╔══
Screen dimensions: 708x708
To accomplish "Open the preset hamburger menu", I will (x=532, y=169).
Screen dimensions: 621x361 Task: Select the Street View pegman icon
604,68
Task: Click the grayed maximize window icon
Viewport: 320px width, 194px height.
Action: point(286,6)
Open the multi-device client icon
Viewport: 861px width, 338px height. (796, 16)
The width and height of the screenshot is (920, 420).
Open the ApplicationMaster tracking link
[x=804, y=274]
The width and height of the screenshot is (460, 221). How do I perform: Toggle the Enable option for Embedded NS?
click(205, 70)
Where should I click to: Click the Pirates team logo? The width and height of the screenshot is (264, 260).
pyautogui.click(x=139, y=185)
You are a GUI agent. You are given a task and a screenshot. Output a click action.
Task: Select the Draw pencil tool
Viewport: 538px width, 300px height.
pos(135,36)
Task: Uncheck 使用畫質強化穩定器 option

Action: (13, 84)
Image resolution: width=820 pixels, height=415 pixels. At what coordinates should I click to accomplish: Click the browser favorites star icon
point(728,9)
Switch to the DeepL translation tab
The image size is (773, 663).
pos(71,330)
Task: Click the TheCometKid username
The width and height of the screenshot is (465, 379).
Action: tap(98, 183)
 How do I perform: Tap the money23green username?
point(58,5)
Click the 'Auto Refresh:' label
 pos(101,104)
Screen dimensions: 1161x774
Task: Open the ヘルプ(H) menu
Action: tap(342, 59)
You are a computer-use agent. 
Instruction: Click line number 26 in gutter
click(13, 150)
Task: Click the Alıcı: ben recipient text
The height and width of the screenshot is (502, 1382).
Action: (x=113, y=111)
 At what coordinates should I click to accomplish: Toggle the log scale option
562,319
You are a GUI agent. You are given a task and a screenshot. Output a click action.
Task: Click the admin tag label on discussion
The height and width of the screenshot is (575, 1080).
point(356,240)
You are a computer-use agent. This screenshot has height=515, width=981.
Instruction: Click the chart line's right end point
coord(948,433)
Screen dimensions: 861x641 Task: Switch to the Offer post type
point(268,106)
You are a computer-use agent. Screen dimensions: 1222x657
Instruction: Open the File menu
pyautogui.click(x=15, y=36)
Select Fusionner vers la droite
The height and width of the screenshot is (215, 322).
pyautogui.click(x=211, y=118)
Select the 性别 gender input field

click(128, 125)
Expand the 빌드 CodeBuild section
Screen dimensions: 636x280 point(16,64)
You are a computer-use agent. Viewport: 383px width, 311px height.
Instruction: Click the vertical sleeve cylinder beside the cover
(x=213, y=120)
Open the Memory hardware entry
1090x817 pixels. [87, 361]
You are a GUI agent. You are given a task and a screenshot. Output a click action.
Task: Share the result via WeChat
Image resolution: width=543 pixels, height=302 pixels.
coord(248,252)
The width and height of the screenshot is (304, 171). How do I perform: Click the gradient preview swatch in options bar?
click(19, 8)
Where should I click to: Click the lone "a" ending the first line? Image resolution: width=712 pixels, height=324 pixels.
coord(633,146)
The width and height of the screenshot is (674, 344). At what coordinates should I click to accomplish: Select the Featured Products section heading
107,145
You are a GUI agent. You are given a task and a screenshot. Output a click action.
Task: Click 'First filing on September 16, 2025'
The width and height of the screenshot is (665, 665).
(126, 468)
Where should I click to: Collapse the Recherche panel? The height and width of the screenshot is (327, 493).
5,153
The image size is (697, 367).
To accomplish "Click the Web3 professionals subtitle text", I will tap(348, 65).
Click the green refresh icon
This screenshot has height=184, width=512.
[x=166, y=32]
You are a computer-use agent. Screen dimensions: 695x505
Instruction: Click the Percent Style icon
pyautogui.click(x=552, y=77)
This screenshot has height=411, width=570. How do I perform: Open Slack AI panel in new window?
╚══
**Work to complete:**
This task calls for the material above to be duplicated verbatim.

**The completed task:**
Screen dimensions: 708x708
To accomplish "Open the preset hamburger menu", I will (x=532, y=169).
Screen dimensions: 621x361 Task: Select the Street View pegman icon
604,68
Task: Click the grayed maximize window icon
Viewport: 320px width, 194px height.
Action: point(286,6)
Open the multi-device client icon
Viewport: 861px width, 338px height. (796, 16)
The width and height of the screenshot is (920, 420).
Open the ApplicationMaster tracking link
[x=804, y=274]
The width and height of the screenshot is (460, 221). How do I perform: Toggle the Enable option for Embedded NS?
click(205, 70)
Where should I click to: Click the Pirates team logo? The width and height of the screenshot is (264, 260).
pyautogui.click(x=139, y=185)
You are a GUI agent. You are given a task and a screenshot. Output a click action.
Task: Select the Draw pencil tool
Viewport: 538px width, 300px height.
pos(135,36)
Task: Uncheck 使用畫質強化穩定器 option

Action: (13, 84)
Image resolution: width=820 pixels, height=415 pixels. At what coordinates should I click to accomplish: Click the browser favorites star icon
point(728,9)
Switch to the DeepL translation tab
The image size is (773, 663).
pos(71,330)
Task: Click the TheCometKid username
The width and height of the screenshot is (465, 379).
Action: tap(98, 183)
 How do I perform: Tap the money23green username?
point(58,5)
Click the 'Auto Refresh:' label
 pos(101,104)
Screen dimensions: 1161x774
Task: Open the ヘルプ(H) menu
Action: tap(342, 59)
You are a computer-use agent. 
Instruction: Click line number 26 in gutter
click(13, 150)
Task: Click the Alıcı: ben recipient text
The height and width of the screenshot is (502, 1382).
Action: (x=113, y=111)
 At what coordinates should I click to accomplish: Toggle the log scale option
562,319
You are a GUI agent. You are given a task and a screenshot. Output a click action.
Task: Click the admin tag label on discussion
The height and width of the screenshot is (575, 1080).
point(356,240)
You are a computer-use agent. This screenshot has height=515, width=981.
Instruction: Click the chart line's right end point
coord(948,433)
Screen dimensions: 861x641 Task: Switch to the Offer post type
point(268,106)
You are a computer-use agent. Screen dimensions: 1222x657
Instruction: Open the File menu
pyautogui.click(x=15, y=36)
Select Fusionner vers la droite
The height and width of the screenshot is (215, 322).
pyautogui.click(x=211, y=118)
Select the 性别 gender input field

click(128, 125)
Expand the 빌드 CodeBuild section
Screen dimensions: 636x280 point(16,64)
You are a computer-use agent. Viewport: 383px width, 311px height.
Instruction: Click the vertical sleeve cylinder beside the cover
(x=213, y=120)
Open the Memory hardware entry
1090x817 pixels. [87, 361]
You are a GUI agent. You are given a task and a screenshot. Output a click action.
Task: Share the result via WeChat
Image resolution: width=543 pixels, height=302 pixels.
coord(248,252)
The width and height of the screenshot is (304, 171). How do I perform: Click the gradient preview swatch in options bar?
click(19, 8)
Where should I click to: Click the lone "a" ending the first line? Image resolution: width=712 pixels, height=324 pixels.
coord(633,146)
The width and height of the screenshot is (674, 344). At what coordinates should I click to accomplish: Select the Featured Products section heading
107,145
You are a GUI agent. You are given a task and a screenshot. Output a click action.
Task: Click 'First filing on September 16, 2025'
The width and height of the screenshot is (665, 665).
(126, 468)
Where should I click to: Collapse the Recherche panel? The height and width of the screenshot is (327, 493).
5,153
The image size is (697, 367).
To accomplish "Click the Web3 professionals subtitle text", I will tap(348, 65).
Click the green refresh icon
This screenshot has height=184, width=512.
[x=166, y=32]
You are a computer-use agent. Screen dimensions: 695x505
Instruction: Click the Percent Style icon
pyautogui.click(x=552, y=77)
This screenshot has height=411, width=570. How do I perform: Open Slack AI panel in new window?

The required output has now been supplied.